*Exercise description*:
Determine the number of lines in these entries that hold the word "computer". Give the number and nothing more.

------ Records supplied ------

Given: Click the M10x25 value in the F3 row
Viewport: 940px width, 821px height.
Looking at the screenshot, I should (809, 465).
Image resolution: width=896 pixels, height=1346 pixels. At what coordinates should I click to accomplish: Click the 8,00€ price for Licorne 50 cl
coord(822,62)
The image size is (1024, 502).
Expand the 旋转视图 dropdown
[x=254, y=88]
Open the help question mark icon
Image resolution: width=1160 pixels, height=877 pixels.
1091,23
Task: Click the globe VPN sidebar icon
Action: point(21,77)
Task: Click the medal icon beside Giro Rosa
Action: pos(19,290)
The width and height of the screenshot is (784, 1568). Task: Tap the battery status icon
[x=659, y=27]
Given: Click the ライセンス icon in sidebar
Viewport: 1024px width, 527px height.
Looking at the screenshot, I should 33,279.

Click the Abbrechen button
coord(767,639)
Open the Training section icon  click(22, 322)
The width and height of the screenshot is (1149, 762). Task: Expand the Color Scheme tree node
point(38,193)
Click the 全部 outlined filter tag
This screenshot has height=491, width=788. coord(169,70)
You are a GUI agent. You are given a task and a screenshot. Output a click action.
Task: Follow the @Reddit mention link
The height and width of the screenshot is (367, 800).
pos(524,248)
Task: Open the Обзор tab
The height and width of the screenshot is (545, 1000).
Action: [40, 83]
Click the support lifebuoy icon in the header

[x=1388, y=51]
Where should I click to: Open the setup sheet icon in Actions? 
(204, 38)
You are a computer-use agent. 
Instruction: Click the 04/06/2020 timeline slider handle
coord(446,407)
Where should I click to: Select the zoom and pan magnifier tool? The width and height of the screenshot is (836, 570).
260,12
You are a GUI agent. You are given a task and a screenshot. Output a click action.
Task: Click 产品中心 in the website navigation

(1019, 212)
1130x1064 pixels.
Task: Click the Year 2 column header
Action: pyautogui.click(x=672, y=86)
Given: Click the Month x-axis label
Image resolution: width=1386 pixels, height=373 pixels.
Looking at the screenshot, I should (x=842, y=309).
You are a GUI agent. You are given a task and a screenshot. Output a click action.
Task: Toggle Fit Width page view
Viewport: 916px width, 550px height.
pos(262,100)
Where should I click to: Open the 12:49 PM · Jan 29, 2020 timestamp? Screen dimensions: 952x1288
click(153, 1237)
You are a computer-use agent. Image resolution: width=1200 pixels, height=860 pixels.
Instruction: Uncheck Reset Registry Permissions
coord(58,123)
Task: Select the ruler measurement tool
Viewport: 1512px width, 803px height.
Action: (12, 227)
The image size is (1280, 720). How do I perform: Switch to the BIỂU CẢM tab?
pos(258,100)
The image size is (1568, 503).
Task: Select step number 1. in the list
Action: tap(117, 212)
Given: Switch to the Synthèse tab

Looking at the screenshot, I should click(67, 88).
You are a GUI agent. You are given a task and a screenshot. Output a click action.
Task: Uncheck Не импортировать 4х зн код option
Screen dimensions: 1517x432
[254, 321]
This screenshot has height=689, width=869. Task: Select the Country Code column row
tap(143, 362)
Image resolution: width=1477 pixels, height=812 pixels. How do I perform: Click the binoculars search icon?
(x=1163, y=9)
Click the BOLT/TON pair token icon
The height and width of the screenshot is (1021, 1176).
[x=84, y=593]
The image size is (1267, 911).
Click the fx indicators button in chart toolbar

------

*Exercise answer*:
2